Friday, August 13, 2010

On the rocks

There's a place in Howarth Park that Chloe and I both like to go and hang out. It's rocky and was partially quarried at some point in history and is easily reached from one trail. If you walk out across the rocks you can look far down on another trail. Or you can just sit in the middle and bask in the sun. If you stay a while you might see some deer toward the lower trail. If you stay quiet long enough lizards come out and bask, too, and birds fly about the blue oaks (Quercus douglasii) that grow in between the rocks.

The sun was just beginning to warm things and Chloe and I were bouncing from rock to rock when I saw a flash of blue sticking out from under the rock I was about to leap onto. Chloe leapt onto the rock before I could stop her and the blue disappeared. I called her back and we sat down to wait out what I knew would be a Skilton's skink (Plestiodon skiltonianus). After a while a striped head poked out and then, with movement more like a snake than another lizard, the blue tailed skink traveled around the rock, clearly checking us out, it's shiny scales glistening as the sun finally broke free of the fog.

I wondered, the first time I saw one of these beauties, why it would have a screaming blue tail. Although no one knows for sure, it's believed that the tail attracts a predator who grabs it and loses it's meal as the tail breaks free, letting the skink escape. A new tail will eventually grow back, and be just as detachable as the first one was. A skink with a bright tail is a young skink and, during breeding season in the spring, the head, chin and, sometimes, the sides, turn bright orange.

After a while the skink wandered off to take care of more important things and I noticed a very young looking Western fence lizard (Sceloporus occidentalis) perched inconspicuously on another rock. At first it seemed to be dashing down the rock to eat grass seeds but that made no sense, since lizards are carnivorous, so I looked more closely and discovered that some ants or termites were flying out of the ground just below the rock. With what looked like very little effort that little lizard caught five insects in about two minutes! Looking around carefully with my binoculars, I spotted another young lizard blending beautifully into the rock it sat upon.

California herps: Skilton's skink
California herps: California skinks
Wild herps
The Source Weekly
Western Connecticut State University


  1. And Chloe sat still for this after the initial leap? It's almost as if she realizes what good work you do if your exquisite little models are allowed to show off.

  2. This is an exceptional post, Debbie.

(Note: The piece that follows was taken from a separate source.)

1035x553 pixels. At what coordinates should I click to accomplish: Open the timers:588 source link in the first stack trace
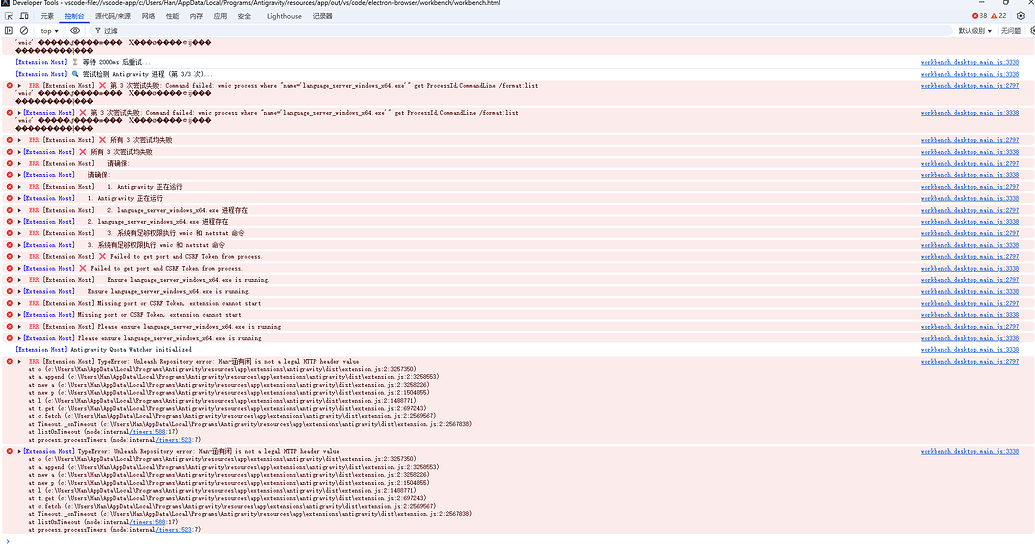point(148,432)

I feel as though I got to watch the lizards with you.

  3. What a gorgeous tail, and wonderful sketches - I'm so glad the tail grows back numerous times, our lizards seem to replace them once only (our bad cat constantly endangering that appendage) A pleasure to sit on the rocks and watch lizards with you!

  4. Such wonderful, slippery movement in these sketches, Debbie. I love to watch lizards in the garden. Roll on the day when I get my new binoculars! I agree with Cathy - a pleasure to sit on a rock and watch with you.

  5. We had a tiny skink in our house today. I didn't see a blue tail, though. It looked like a ground skink but they seem to live in the southeast. Your sketches are wonderful and's time for me to get back to it.